[THE DATA — start]

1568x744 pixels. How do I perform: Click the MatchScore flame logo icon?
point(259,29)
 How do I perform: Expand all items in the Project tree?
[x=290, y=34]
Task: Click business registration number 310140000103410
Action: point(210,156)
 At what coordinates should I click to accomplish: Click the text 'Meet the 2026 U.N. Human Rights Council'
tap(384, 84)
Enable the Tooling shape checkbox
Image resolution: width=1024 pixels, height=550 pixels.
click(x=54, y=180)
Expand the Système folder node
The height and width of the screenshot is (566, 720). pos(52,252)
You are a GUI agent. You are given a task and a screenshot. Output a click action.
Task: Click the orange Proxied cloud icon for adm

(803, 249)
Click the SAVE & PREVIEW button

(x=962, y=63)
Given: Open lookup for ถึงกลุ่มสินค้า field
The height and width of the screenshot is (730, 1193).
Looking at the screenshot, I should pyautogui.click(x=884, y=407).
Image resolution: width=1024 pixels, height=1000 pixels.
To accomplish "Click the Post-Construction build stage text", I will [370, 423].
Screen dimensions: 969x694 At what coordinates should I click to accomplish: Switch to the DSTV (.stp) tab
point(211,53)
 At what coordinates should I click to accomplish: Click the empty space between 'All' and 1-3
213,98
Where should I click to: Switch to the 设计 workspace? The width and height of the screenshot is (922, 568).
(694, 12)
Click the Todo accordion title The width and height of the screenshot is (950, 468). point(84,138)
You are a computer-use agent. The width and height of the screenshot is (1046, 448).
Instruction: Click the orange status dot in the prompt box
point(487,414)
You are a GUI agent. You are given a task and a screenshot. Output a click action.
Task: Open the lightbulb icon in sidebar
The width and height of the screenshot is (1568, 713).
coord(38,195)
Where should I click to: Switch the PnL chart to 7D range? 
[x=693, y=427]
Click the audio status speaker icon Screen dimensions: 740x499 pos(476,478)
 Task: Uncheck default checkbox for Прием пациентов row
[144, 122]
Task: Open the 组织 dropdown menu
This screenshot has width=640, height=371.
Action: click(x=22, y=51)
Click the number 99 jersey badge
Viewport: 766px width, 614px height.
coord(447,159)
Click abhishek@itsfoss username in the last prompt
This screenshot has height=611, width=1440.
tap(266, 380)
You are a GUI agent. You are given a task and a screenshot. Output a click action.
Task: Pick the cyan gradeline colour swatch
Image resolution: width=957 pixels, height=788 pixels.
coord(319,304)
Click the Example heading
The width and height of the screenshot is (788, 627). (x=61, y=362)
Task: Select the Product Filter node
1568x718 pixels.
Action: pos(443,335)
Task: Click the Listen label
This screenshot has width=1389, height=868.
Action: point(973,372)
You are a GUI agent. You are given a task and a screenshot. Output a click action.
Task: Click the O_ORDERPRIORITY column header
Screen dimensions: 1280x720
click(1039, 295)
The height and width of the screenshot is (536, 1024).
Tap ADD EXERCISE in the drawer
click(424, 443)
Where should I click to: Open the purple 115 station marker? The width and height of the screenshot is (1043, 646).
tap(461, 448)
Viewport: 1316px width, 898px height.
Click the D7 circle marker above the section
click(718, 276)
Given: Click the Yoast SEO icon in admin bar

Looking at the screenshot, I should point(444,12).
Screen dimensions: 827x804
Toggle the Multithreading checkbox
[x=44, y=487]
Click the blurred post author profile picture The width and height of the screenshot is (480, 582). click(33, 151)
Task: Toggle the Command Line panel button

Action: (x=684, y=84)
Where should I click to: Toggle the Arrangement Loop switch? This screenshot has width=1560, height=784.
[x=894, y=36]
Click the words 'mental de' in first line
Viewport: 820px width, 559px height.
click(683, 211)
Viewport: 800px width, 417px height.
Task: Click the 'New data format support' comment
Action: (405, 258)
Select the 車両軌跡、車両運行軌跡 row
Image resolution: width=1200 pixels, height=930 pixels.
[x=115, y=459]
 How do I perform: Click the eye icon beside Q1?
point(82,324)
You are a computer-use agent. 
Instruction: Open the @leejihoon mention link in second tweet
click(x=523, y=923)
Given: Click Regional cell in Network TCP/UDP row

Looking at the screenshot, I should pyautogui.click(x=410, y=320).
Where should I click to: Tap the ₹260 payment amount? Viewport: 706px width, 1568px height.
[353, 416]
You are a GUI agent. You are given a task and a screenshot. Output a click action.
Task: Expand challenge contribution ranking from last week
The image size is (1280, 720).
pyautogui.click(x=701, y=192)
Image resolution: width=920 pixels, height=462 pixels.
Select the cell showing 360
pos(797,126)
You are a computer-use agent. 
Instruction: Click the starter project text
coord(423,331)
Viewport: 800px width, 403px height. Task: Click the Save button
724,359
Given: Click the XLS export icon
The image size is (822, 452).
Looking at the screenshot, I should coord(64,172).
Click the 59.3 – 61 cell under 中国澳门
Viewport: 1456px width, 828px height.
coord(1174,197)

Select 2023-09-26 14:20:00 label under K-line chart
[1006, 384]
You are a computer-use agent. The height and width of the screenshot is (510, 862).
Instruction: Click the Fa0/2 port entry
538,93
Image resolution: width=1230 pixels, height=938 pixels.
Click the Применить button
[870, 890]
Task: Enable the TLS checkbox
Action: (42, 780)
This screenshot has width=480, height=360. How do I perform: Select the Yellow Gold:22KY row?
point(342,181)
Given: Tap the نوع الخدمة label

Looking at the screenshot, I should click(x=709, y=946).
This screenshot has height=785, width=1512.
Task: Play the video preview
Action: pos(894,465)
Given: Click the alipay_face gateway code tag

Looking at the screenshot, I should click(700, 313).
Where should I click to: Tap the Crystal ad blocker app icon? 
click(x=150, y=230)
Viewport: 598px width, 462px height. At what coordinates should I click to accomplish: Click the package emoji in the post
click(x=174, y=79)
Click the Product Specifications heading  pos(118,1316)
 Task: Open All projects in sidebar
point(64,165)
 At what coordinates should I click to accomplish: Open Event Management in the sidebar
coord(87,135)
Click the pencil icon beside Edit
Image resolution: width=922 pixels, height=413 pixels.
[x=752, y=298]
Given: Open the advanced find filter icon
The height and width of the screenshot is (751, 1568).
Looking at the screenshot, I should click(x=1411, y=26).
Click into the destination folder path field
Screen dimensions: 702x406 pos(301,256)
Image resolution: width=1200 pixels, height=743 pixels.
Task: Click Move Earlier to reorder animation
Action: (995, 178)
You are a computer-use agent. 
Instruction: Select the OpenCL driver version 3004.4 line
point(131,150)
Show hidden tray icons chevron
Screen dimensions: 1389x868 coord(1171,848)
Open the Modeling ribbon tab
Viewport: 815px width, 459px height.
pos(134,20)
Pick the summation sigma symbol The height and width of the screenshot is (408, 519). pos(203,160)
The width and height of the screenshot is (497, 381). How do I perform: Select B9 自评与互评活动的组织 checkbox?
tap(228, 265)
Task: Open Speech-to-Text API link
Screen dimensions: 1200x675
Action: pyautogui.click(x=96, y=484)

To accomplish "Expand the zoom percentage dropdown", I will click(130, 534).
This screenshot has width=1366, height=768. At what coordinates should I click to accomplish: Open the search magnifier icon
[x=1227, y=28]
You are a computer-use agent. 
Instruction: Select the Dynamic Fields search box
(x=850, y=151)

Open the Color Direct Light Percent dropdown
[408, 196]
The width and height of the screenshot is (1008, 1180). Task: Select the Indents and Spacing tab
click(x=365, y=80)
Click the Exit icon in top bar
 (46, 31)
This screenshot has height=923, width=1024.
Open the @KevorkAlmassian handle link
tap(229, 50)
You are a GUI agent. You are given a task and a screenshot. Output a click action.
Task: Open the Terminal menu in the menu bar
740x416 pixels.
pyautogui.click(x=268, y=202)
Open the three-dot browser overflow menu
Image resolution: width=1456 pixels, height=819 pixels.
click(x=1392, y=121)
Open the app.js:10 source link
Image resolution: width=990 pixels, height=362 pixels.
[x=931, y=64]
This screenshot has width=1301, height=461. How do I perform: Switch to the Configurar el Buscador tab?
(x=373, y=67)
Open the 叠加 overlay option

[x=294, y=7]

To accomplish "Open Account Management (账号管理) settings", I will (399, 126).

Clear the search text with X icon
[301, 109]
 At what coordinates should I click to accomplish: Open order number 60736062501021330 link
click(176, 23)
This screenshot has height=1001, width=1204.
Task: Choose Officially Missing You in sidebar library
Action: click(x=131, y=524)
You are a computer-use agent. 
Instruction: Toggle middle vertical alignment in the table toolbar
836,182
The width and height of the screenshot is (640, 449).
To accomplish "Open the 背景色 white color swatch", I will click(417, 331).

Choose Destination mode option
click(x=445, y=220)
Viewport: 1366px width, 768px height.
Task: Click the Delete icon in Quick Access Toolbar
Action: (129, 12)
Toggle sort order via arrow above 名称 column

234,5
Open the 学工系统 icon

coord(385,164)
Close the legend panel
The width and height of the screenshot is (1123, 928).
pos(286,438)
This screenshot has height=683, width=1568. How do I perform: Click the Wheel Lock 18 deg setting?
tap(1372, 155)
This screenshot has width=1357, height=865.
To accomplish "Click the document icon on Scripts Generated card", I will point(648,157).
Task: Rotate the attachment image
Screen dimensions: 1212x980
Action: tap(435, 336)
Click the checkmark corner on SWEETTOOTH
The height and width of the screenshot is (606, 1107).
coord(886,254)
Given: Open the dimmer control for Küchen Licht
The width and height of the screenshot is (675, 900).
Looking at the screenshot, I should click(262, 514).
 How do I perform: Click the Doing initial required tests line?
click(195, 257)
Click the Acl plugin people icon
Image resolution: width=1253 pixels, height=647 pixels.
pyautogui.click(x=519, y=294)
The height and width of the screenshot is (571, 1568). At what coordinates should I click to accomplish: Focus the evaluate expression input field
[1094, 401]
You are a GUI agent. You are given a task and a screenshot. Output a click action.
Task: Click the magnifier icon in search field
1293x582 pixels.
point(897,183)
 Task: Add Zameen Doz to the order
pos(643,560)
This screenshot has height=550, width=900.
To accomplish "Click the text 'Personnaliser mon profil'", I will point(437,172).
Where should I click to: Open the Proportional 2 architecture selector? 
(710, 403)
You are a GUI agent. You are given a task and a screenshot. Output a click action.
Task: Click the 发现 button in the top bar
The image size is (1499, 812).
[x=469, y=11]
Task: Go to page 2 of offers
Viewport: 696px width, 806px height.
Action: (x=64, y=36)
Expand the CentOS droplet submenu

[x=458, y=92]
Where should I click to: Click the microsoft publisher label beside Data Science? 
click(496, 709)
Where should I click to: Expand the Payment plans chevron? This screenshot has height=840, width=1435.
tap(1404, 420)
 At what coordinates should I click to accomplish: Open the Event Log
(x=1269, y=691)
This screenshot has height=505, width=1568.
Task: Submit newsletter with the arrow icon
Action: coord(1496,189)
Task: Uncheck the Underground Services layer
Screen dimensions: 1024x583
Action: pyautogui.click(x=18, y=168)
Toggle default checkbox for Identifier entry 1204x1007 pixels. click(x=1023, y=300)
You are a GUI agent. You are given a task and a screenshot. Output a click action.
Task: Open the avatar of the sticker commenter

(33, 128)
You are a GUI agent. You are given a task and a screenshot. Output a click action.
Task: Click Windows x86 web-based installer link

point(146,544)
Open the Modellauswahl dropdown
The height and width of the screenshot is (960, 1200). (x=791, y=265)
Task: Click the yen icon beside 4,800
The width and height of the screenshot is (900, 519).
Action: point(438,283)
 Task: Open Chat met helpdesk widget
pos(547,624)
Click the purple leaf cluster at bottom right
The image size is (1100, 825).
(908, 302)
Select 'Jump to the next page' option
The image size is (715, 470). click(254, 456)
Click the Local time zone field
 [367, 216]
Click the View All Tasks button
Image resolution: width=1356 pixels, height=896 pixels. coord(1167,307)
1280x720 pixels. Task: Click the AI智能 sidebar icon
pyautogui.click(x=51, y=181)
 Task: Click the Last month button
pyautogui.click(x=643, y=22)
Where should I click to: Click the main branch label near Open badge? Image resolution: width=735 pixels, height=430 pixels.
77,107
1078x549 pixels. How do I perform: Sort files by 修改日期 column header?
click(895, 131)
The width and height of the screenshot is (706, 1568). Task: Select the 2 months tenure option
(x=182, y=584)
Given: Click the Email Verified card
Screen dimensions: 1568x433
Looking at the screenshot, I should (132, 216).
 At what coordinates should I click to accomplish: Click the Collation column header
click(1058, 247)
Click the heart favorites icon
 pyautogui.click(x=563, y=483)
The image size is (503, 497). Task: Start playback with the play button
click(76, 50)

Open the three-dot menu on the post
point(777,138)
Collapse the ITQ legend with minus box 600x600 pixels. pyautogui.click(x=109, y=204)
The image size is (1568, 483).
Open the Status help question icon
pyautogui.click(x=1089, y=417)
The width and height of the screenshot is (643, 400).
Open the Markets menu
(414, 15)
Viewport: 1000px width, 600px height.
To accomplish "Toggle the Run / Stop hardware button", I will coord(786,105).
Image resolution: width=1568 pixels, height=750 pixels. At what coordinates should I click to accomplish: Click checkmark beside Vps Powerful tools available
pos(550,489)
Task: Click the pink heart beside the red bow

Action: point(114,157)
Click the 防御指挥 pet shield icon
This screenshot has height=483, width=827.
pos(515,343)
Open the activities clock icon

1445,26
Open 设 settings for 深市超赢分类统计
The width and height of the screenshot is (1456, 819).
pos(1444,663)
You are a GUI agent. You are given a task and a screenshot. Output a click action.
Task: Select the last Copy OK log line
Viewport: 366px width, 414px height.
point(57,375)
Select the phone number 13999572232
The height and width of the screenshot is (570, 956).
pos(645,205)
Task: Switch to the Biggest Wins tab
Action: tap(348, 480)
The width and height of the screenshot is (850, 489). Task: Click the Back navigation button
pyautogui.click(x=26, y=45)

[THE DATA — finish]

▶ **BRIEF**
In the material above, transcribe exactly the lines beginning at the one with "Collapse the ITQ" and ending at the one with "Select the phone number 13999572232", both included.

▶ **REPLY**
Collapse the ITQ legend with minus box 600x600 pixels. pyautogui.click(x=109, y=204)
The image size is (1568, 483).
Open the Status help question icon
pyautogui.click(x=1089, y=417)
The width and height of the screenshot is (643, 400).
Open the Markets menu
(414, 15)
Viewport: 1000px width, 600px height.
To accomplish "Toggle the Run / Stop hardware button", I will coord(786,105).
Image resolution: width=1568 pixels, height=750 pixels. At what coordinates should I click to accomplish: Click checkmark beside Vps Powerful tools available
pos(550,489)
Task: Click the pink heart beside the red bow

Action: point(114,157)
Click the 防御指挥 pet shield icon
This screenshot has height=483, width=827.
pos(515,343)
Open the activities clock icon

1445,26
Open 设 settings for 深市超赢分类统计
The width and height of the screenshot is (1456, 819).
pos(1444,663)
You are a GUI agent. You are given a task and a screenshot. Output a click action.
Task: Select the last Copy OK log line
Viewport: 366px width, 414px height.
point(57,375)
Select the phone number 13999572232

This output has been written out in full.